Eind 2009 overleed Dell Hymes. In het uitermate inspirerende opstel ‘Inequality in Language: Taking for Granted’ noteerde deze vooraanstaande Amerikaanse sociolinguïst en taalkundige antropoloog onder meer:
“Character does not come in one accent alone; intelligence has many voices. We take this so for granted within linguistics that we may forget to teach it […] The truth is that we must never take for granted that what we take for granted is known to others. Elementary assumptions of linguistics can be liberating for those to whom they are unknown. The task of confronting misconceptions about the status of languages, as languages, may never be over […]”
“In the United States there are people, progressive in outlook, who are surprised to meet or hear of someone who studies Indian languages. Are they really “languages”, our daughter was asked by such a person. […]”
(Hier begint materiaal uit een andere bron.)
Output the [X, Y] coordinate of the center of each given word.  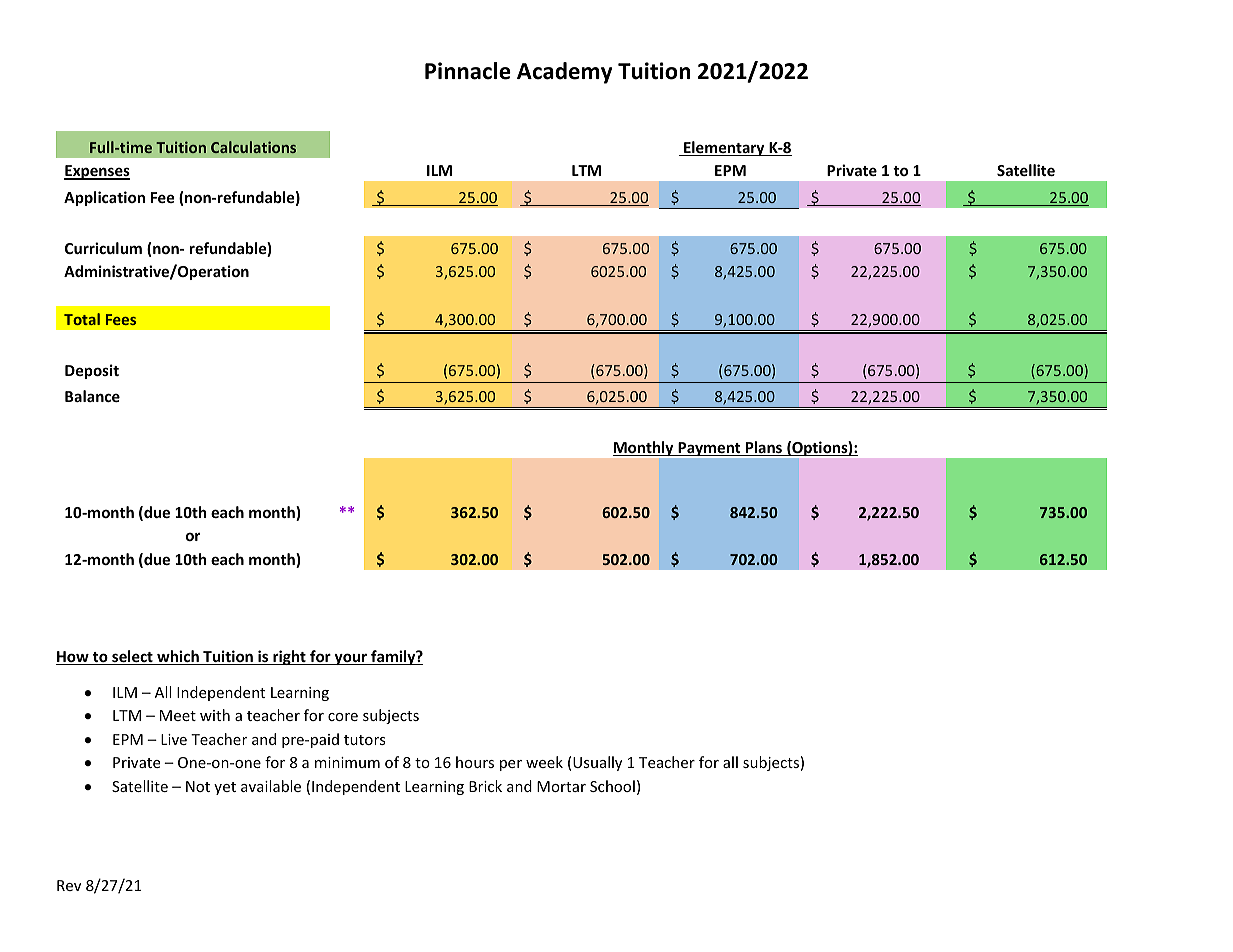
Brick [485, 786]
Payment [709, 449]
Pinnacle [468, 71]
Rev [69, 885]
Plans [764, 448]
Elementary [724, 148]
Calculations [253, 147]
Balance [92, 396]
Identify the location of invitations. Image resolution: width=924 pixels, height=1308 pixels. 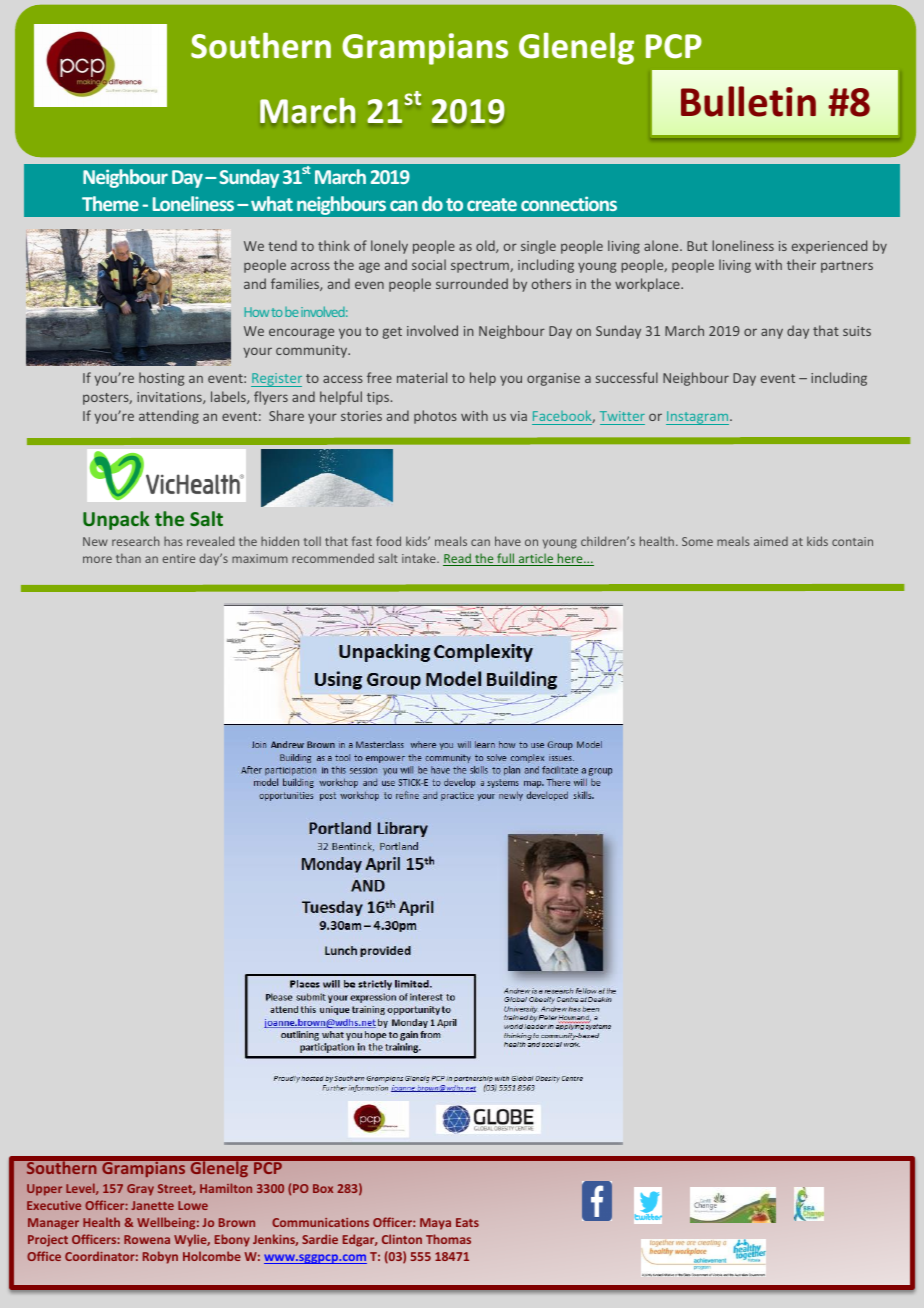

“Wherever there is a variety of English that differs from a certain standard, there will be those who will see it, not as different, but as deficient. Yet the burgeoning creativity of those in Africa and Asia and the Pacific, replanting English, cross-breeding English, their novel integrations of resources, add color and beauty to the world, to those who can see them as configurations of their own.”
“The task may continue to be true indefinitely with what can be called the ‘hidden injuries of accent’. I have argued in the past that there are those with a vested interest in bemoaning the decline of the language, and that even if everyone, say, spoke a recognizably standard English, they would create a hierarchy, say, of adverbs, and continue to lament. At present we are far from so esoteric a condition […]”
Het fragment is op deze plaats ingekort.